Since the case addresses Facebook’s collection of biometric data from uploaded photos and videos as part of its defunct “Tag Suggestions” feature, violations could have numbered in the billions.

Facebook’s argument hinged on it having given “clear notice” to users explaining the tag suggestion feature and how to control it. However, it was quick to end the program, suggesting it understands the limits of its justifications.

In 2020, the company agreed to settle a biometric privacy class action brought under Illinois’s Biometric Information Privacy Act (BIPA). That settlement cost Facebook $650 million.

The Texas court has paused for 30 days while both sides finalize the deal and lock down the terms of the settlement.

Illinois moves to cap damages for BIPA violations

In a tacit acknowledgement that a fine in the quadrillions of dollars is a bit steep even for Mark Zuckerberg, Illinois is amending BIPA to put a limit on damages companies must pay for violating biometric data privacy. CBS News reports that, in effect, the change will mean that Illinois law – which gives a private right of action to pursue litigation – will now account for privacy violations on a per-person basis, rather than a per-use basis. The idea is to be able to discipline firms that illegally collect biometric data, without having to bankrupt them.

Target is unlikely to file for chapter 11 any time soon, but it still faces a potentially significant payout in a class-action lawsuit from Illinois shoppers who say the retail chain violated BIPA by collecting face scans to identify potential shoplifters. The shoppers are seeking the full 5K per unlawful transaction.

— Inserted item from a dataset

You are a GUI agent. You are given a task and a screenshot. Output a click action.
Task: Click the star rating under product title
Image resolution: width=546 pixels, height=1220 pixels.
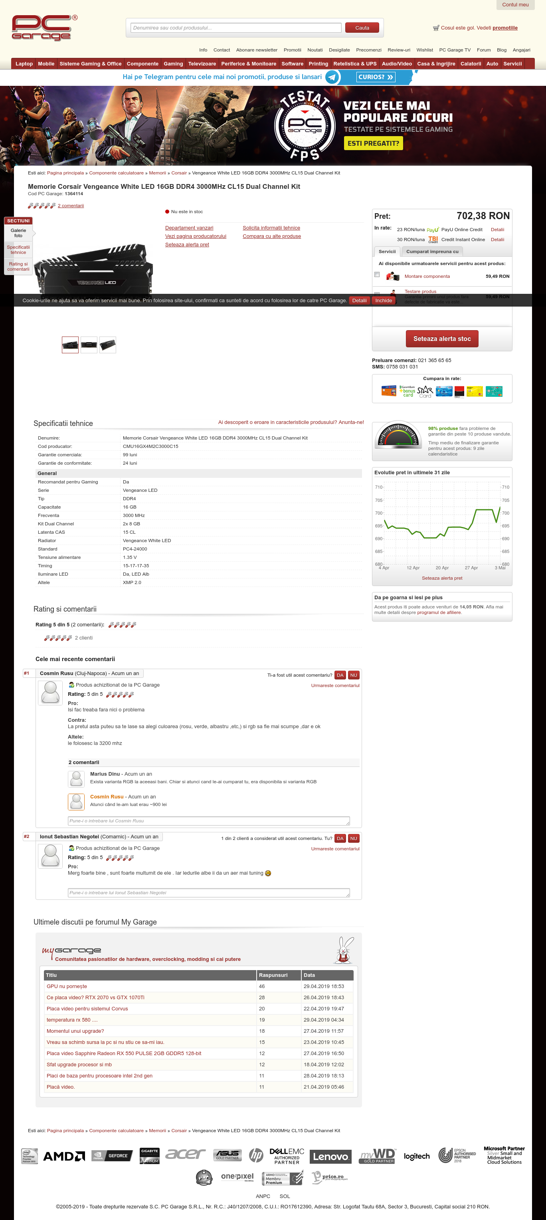click(42, 206)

Colorado biometrics law does not give private right of action

Colorado has amended its state privacy act HB 1130 to add specific requirements for processing biometric data, according to Covington. Like BIPA, it requires data controllers to provide notice and obtain consent before collecting or processing biometrics, and to obtain consent for a variety of uses after the fact.

Unique to Colorado are conditions applied to purchasing biometric identifiers, including paying the consumer and requiring the purchase to be “unrelated to the provision of a product or service to the customer.” There are also retention requirements that differ from BIPA, which must be put in writing and include protocol for responding to a data breach. And rules around employment put boundaries on the reasons employers can collect biometric data.

None of it, however, is grounds for a lawsuit. Unlike BIPA, the Colorado law does not have a private right of action.

Recently, about 6,000 Food 4 Less employees in Illinois had their class action lawsuit against Kroger Co. approved by an Illinois federal judge for a $6 million settlement. The suit accuses Kroger subsidiary Ralph’s of unlawfully collecting and storing workers’ biometric identifiers for timekeeping “without first providing them with legally required written disclosures and obtaining written consent, in violation of the Illinois Biometric Information Privacy Act.”